Exercise inputs -
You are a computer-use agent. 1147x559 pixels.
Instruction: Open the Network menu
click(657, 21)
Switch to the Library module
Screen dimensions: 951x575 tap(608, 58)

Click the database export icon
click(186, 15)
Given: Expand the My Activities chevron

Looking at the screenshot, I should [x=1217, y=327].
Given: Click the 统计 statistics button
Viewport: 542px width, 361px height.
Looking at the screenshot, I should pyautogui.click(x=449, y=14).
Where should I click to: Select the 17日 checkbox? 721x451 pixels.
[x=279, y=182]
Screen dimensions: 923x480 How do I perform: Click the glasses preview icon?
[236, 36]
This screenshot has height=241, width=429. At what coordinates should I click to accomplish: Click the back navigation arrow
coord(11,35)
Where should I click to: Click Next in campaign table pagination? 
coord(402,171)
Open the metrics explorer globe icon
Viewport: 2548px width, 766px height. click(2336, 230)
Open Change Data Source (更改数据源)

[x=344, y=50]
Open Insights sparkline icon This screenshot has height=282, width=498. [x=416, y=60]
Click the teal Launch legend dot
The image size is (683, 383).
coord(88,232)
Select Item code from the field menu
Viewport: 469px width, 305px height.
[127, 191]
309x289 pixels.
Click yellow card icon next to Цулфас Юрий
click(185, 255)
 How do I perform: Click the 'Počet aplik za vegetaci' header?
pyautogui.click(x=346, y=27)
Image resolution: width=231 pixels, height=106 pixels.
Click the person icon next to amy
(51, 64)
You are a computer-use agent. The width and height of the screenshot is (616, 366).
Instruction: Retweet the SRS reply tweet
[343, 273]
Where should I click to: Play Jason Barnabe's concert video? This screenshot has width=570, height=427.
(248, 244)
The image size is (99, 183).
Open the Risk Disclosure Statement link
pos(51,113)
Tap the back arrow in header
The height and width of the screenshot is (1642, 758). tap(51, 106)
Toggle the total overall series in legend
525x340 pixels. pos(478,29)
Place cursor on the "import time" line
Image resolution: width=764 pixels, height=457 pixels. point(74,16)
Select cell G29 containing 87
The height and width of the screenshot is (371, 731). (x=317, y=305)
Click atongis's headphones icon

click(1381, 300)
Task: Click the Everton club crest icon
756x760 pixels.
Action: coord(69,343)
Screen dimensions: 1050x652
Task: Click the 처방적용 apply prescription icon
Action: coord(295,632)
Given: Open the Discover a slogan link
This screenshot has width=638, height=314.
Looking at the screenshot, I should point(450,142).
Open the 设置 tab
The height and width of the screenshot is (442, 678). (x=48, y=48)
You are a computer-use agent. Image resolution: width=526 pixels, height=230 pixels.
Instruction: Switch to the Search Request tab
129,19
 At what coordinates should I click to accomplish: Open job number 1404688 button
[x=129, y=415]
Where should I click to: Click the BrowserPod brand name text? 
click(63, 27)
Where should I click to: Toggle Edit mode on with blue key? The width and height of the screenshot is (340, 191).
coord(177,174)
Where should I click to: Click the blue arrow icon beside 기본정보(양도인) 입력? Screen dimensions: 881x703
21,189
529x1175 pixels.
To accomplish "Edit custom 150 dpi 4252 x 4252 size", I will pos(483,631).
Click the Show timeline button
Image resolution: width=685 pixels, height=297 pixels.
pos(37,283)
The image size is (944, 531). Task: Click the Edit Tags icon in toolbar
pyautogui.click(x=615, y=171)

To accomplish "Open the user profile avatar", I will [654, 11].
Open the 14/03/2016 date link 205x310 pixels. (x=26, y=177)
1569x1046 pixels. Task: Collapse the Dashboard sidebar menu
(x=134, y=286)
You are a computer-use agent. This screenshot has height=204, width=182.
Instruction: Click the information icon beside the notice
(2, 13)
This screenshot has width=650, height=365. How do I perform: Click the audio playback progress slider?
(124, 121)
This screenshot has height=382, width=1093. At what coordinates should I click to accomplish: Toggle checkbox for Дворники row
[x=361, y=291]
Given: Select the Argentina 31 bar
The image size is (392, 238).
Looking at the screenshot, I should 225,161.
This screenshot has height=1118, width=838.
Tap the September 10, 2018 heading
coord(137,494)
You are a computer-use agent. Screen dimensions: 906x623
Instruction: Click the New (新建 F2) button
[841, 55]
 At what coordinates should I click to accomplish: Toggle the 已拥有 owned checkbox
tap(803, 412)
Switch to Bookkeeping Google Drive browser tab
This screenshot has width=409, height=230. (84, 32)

Work instruction -
Where the word "agent" shows up in a line of the entries above, copy that line.

Problem solution -
You are a computer-use agent. 1147x559 pixels.
You are a computer-use agent. The width and height of the screenshot is (616, 366).
You are a computer-use agent. Image resolution: width=526 pixels, height=230 pixels.
You are a computer-use agent. This screenshot has height=204, width=182.
You are a computer-use agent. Screen dimensions: 906x623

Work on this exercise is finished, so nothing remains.